▸ BRIEF
Reproduce every line of the records below word for word, leaving the pictures out.

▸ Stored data
---------------

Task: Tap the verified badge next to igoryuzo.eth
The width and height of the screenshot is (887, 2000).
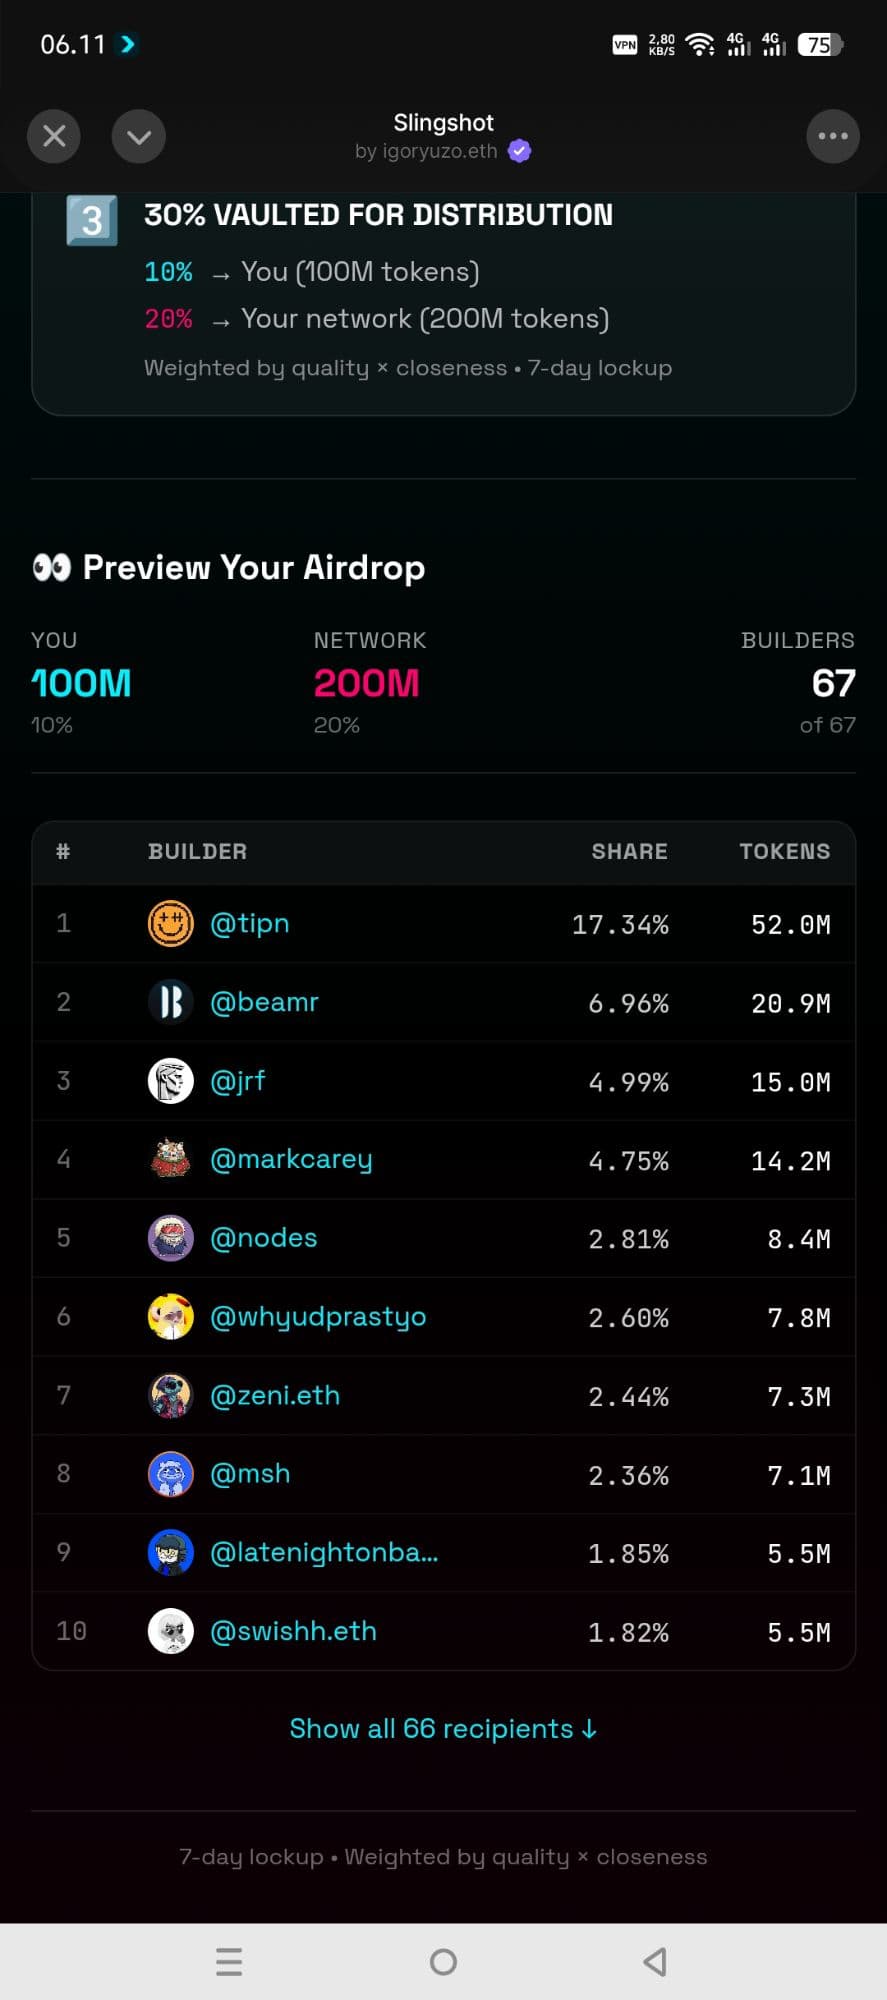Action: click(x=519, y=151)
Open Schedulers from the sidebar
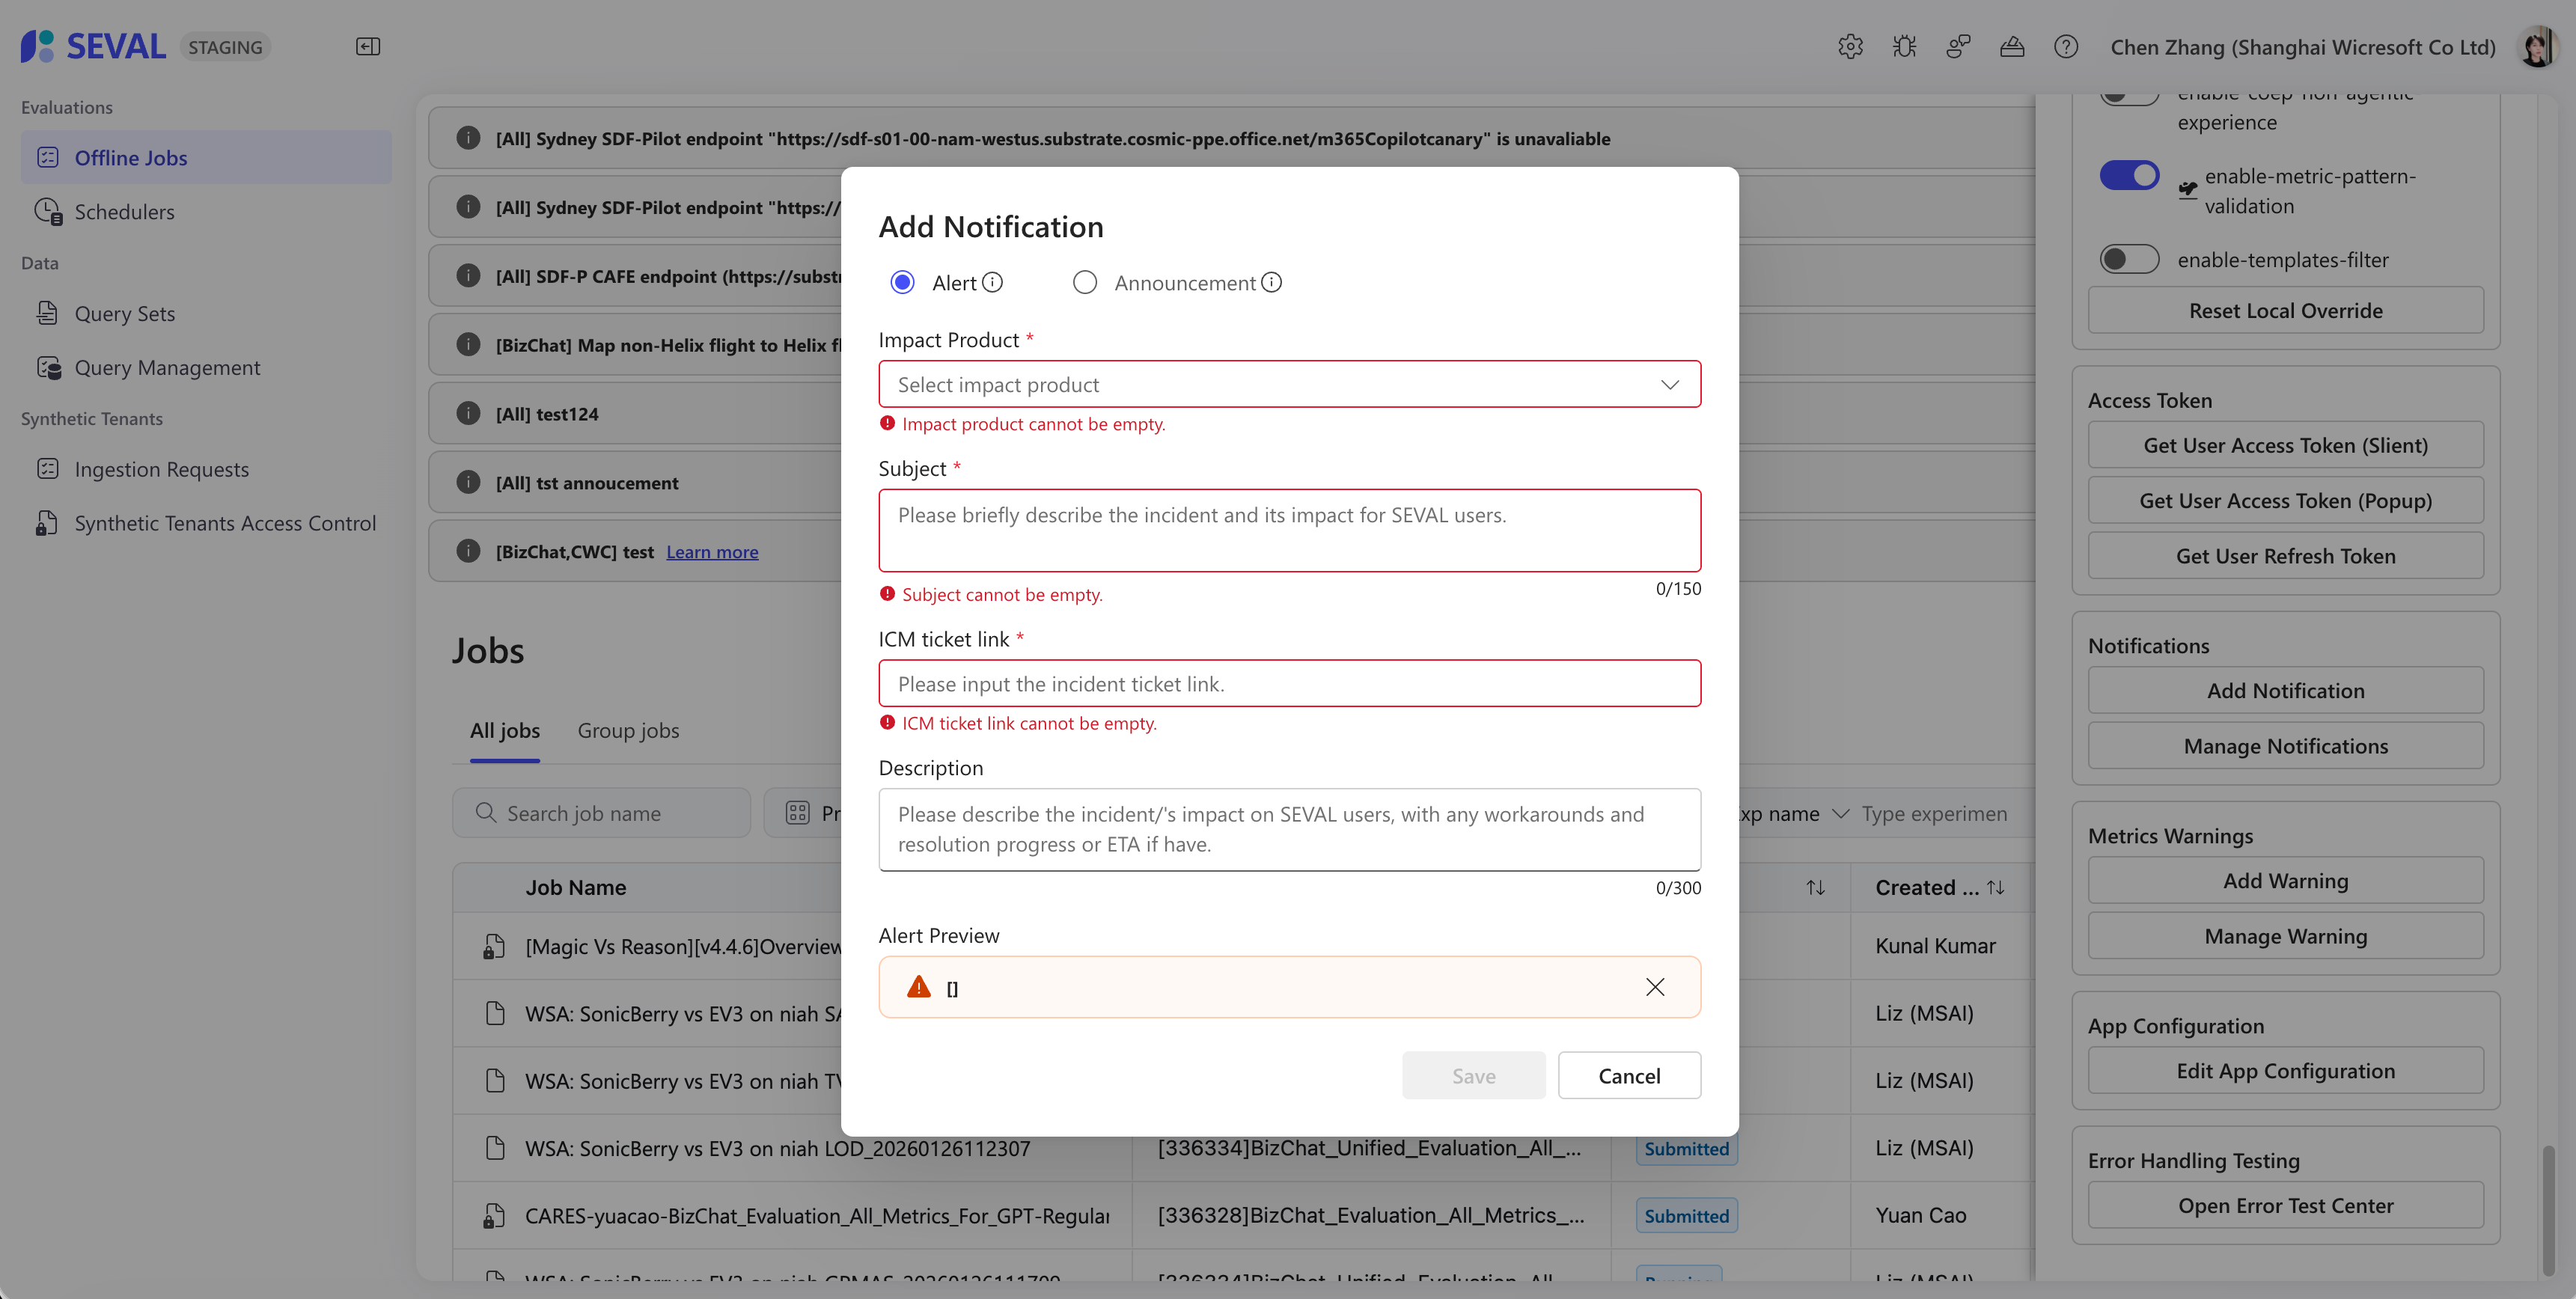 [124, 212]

---------------

▸ IN RESPONSE
Task: Tap the verified badge next to igoryuzo.eth
The width and height of the screenshot is (887, 2000).
Action: click(x=519, y=151)
Open Schedulers from the sidebar
 [124, 212]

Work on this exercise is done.